Amritsar–Delhi Flights During Baisakhi & Gurpurab: Fare Surges and How to Survive Them
By Diya Verma (Diya Verma flies from Tier-2 Indian cities and chases every possible fare hack — reposition flights, hidden-city ticketing, mileage runs and OTA bundle tricks. She has booked 200+ international trips out of Lucknow, Indore and Jaipur.) · Published · 10 min read
Baisakhi falls on 13–14 April and Guru Nanak Jayanti (Gurpurab) lands in November — and both send Amritsar–Delhi fares into a surge that can feel genuinely unfair if you're booking even a week out. Here's what the data looks like and what actually works.

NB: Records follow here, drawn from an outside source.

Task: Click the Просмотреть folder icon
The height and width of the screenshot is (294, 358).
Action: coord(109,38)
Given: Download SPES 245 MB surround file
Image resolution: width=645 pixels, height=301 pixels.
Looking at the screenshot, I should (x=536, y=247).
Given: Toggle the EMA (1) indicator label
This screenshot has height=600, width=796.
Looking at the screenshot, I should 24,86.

TL;DR — How Much Do Amritsar–Delhi Fares Spike During These Festivals?
During the 3–5 days around Baisakhi (April 13–14) and Guru Nanak Jayanti / Gurpurab (October–November, date varies by year), Amritsar–Delhi fares on IndiGo and Air India can run 40–80% higher than baseline. A route that normally costs ₹3,000–₹5,000 can push ₹7,000–₹12,000 last-minute in these windows. The demand is real: pilgrims from Delhi travel to Amritsar's Golden Temple, and the reverse flow is equally heavy as Punjabi diaspora from Delhi flies home for celebrations. Book at least 3–4 weeks ahead if you know your dates. If you're already within a week, read on for mitigation options.
Why These Two Festivals Create the Worst Fare Conditions
Baisakhi on April 13–14 is a harvest festival that also marks the founding of the Khalsa — one of the most significant dates in Sikh tradition. The Golden Temple in Amritsar draws enormous crowds; people travel from Delhi, the NCR, and Punjabi communities globally. The Amritsar–Delhi trunk route typically handles this with 10–14 daily flights, but demand overwhelms capacity in the 5-day window around the festival.

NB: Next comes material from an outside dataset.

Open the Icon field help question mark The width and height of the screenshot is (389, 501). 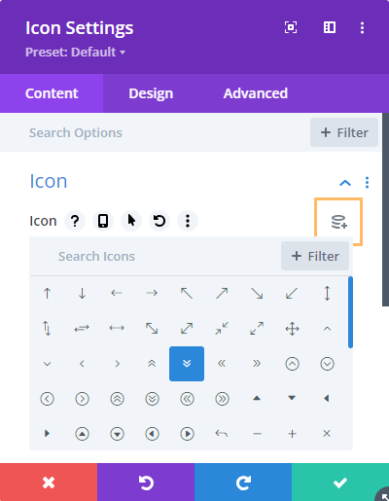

Gurpurab (Guru Nanak Jayanti) is similarly intense but more variable in date — it falls on the full moon of Kartik, typically in October or November. In 2026 the date falls in November; verify the exact date on official Sikh calendar sources closer to the festival. The booking surge starts even earlier than Baisakhi because the diaspora tends to plan further in advance for this one.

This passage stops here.